The models were trained using the PyTorch Geometric framework, with categorical cross-entropy as the loss function and AdamW as the optimizer. The researchers evaluated the model performance using the weighted F1 score and compared it with state-of-the-art methods.
Research Results and Discussion
1. Model Performance Comparison
The experimental results showed that the LineConGAT model achieved a weighted F1 score of 76.50% on the MELD dataset and 64.58% on the IEMOCAP dataset, outperforming existing state-of-the-art methods. Additionally, embedding sentiment shift information further improved the performance of the GCN model, but the effect was less pronounced in the GAT model. The researchers suggested that this might be because the GAT model could already dynamically capture emotion shifts through its attention mechanism.
2. Embedding Speaker Information
To explore the impact of speaker information on model performance, the researchers introduced speaker embeddings into the model. The results showed that speaker embeddings had limited improvement on the MELD dataset, while on the IEMOCAP dataset, they even slightly reduced model performance. This indicates that the role of speaker information in ERC may vary depending on the dataset.
3. Comparison Between Fully Connected Graphs and LineConGraphs
To validate the effectiveness of LineConGraphs, the researchers also constructed fully connected graphs (Fully Connected Conversation Graphs), where every two nodes in the graph were connected. The experimental results showed that LineConGraphs performed better in capturing local context and emotion shifts, while fully connected graphs led to decreased model performance due to information overload.
4. Error Analysis
Through confusion matrices, the researchers analyzed the model’s performance across different emotion categories. The results showed that the model performed best in recognizing “neutral” emotions but experienced some confusion in distinguishing similar emotions like “anger” and “frustration,” or “happy” and “excited.” After embedding sentiment shift information, the model significantly reduced misclassification rates for “neutral” emotions.
Research Conclusions and Future Directions
This study proposed a novel graph construction method—LineConGraphs—and developed LineConGCN and LineConGAT models based on this approach. The experimental results demonstrated that LineConGraphs effectively captured both short-term and long-term contextual information in conversations, improving the accuracy of emotion recognition. Particularly, the LineConGAT model achieved state-of-the-art performance on both the MELD and IEMOCAP datasets.
Future research directions include:
1. Incorporating multimodal data (e.g., audio and video) into LineConGraphs to further enhance emotion recognition accuracy.
2. Exploring dynamic context modeling methods to enable the model to automatically adjust the context window size based on dialogue content.
3. Developing GNN models capable of handling speaker information, especially for large-scale datasets.
Research Highlights
- Innovative Graph Construction Method: LineConGraphs effectively captures short-term contextual information in conversations by connecting adjacent utterances, while extending long-distance dependency modeling capabilities through multi-layer GNNs.

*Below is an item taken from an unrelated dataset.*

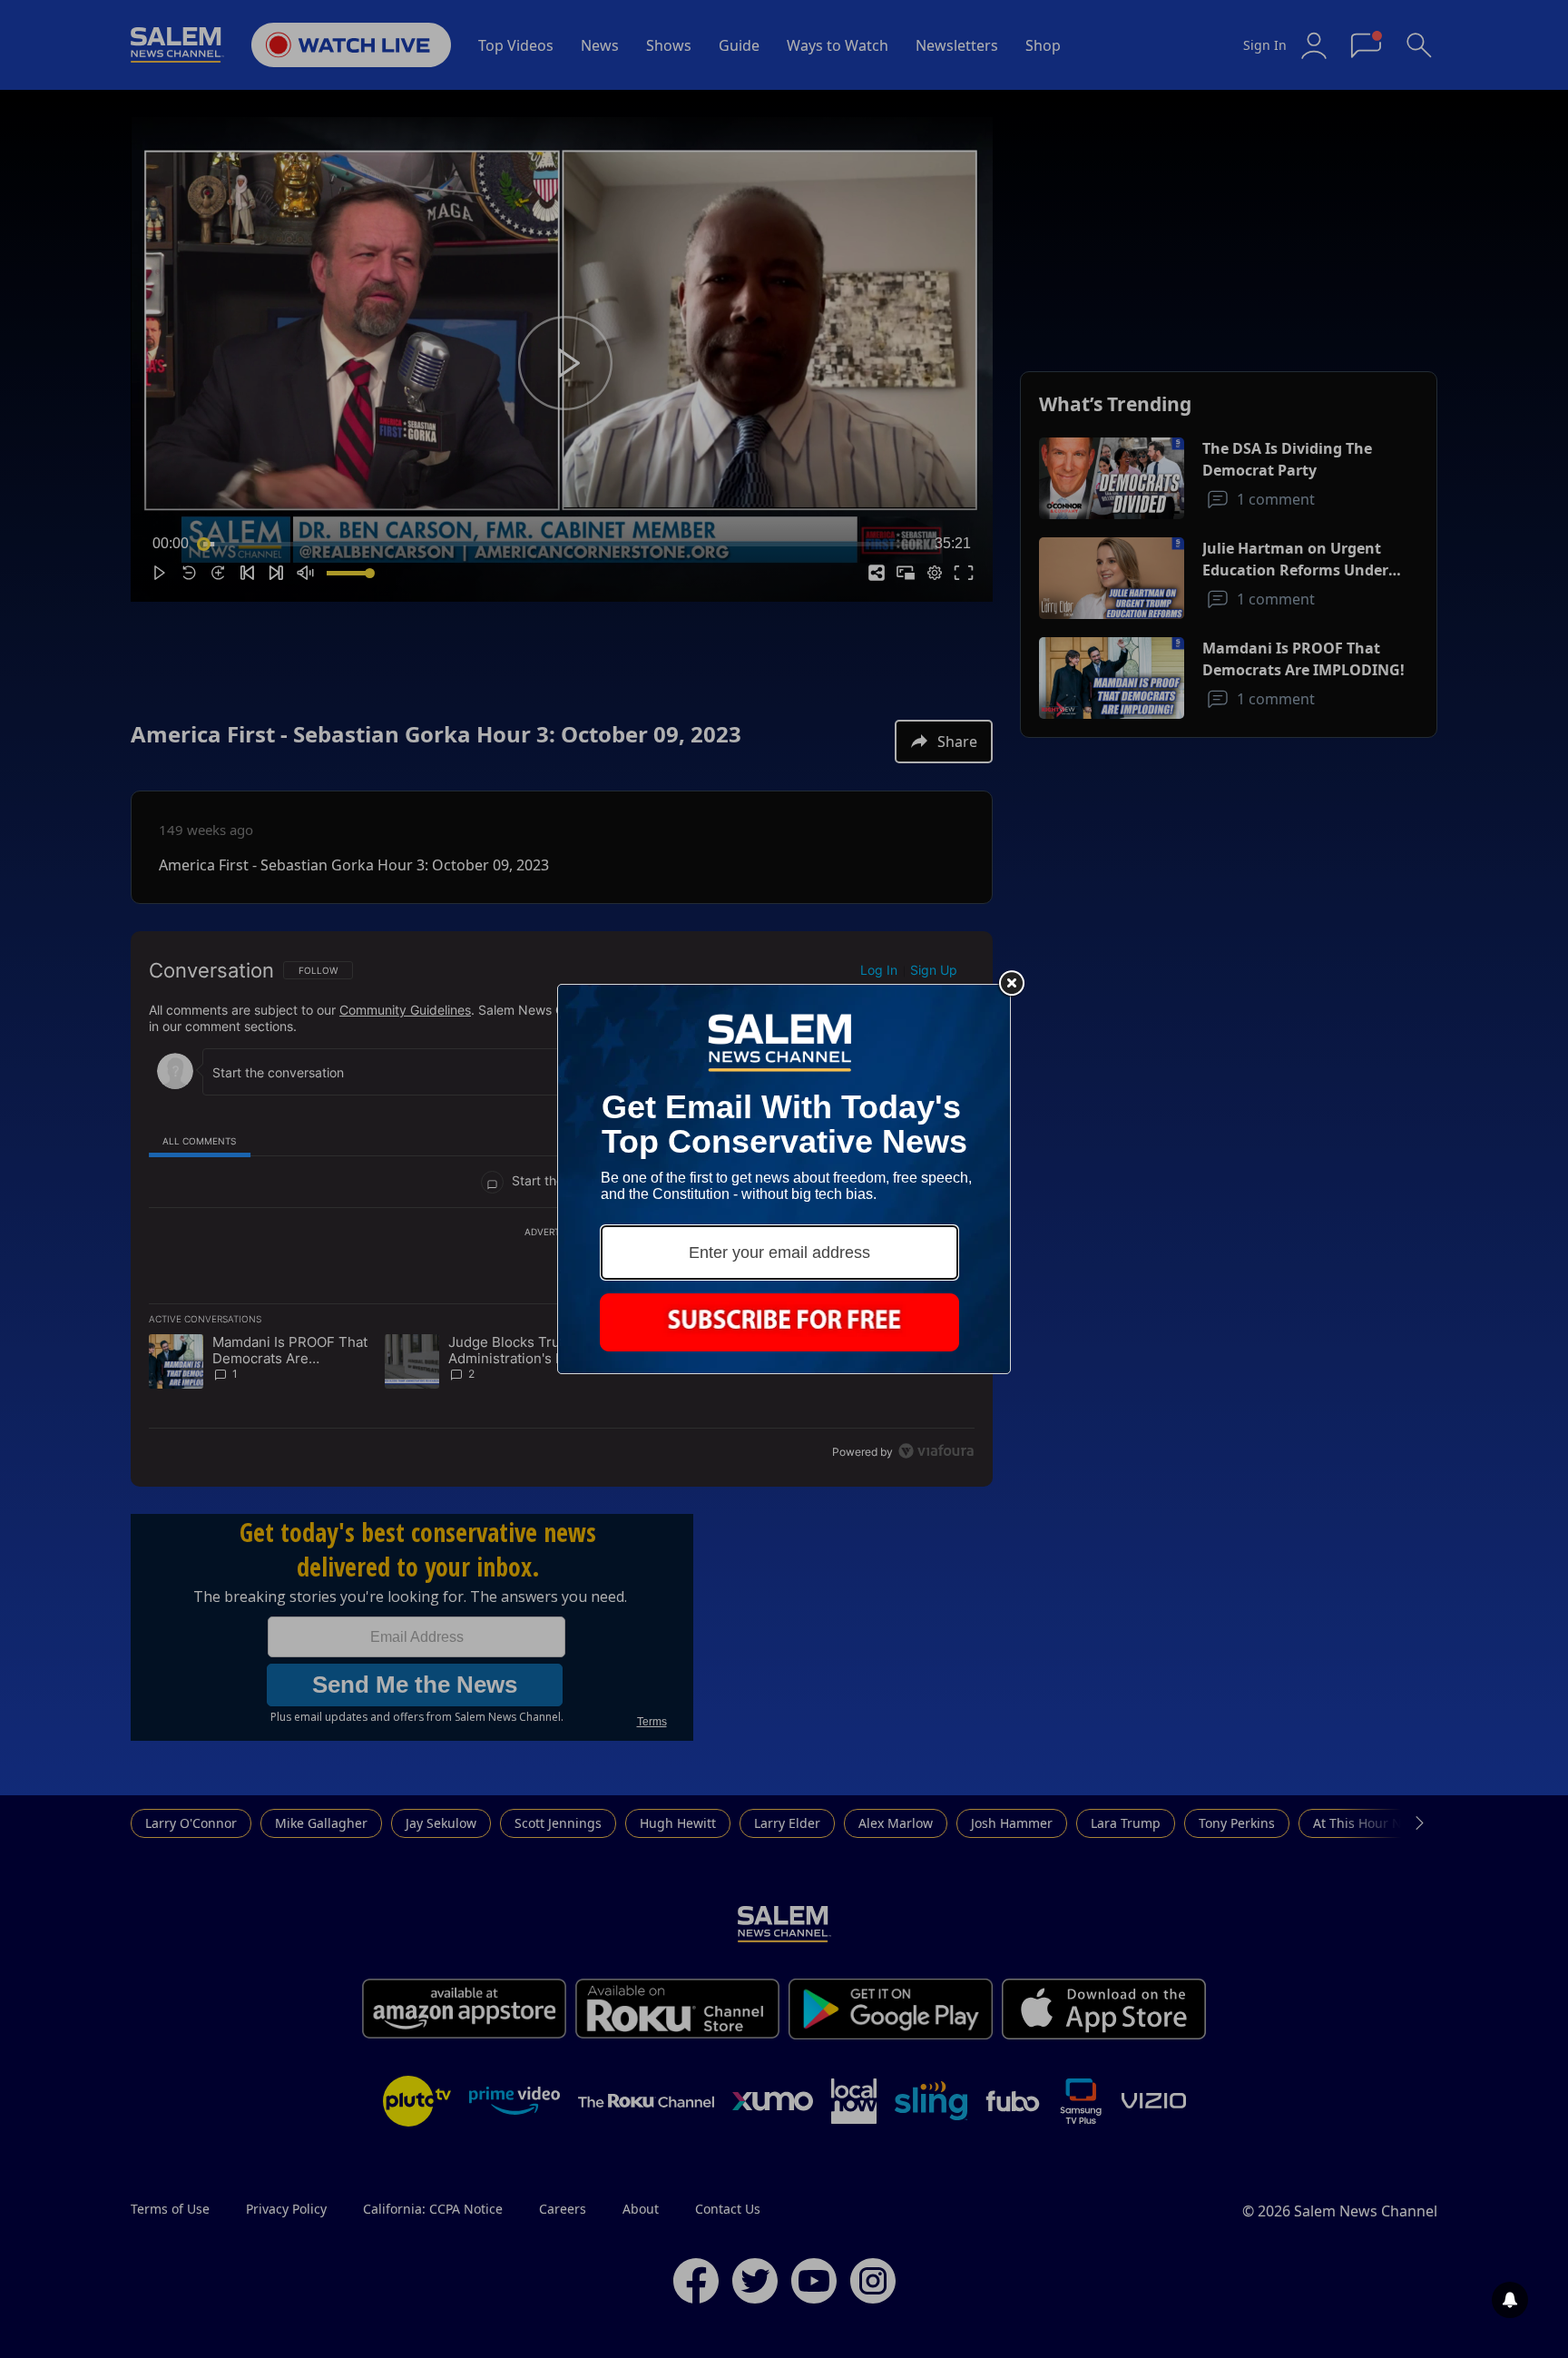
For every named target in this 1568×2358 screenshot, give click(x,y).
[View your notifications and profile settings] (1510, 2300)
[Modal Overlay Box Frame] (784, 1179)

- Embedding Sentiment Shift Information: For the first time, sentiment shift information was introduced into GNN-based models, significantly improving the performance of GCN models in emotion recognition.
- Exploration of Speaker Independence: Through comparative experiments, the role of speaker information in ERC was revealed, providing important references for future research.
- Validation Across Multiple Datasets: Experiments were conducted on two benchmark datasets—IEMOCAP and MELD—validating the model’s generalization ability across different scenarios.
This study provides a new approach and methodology for emotion recognition in conversations, offering significant theoretical value and practical application prospects.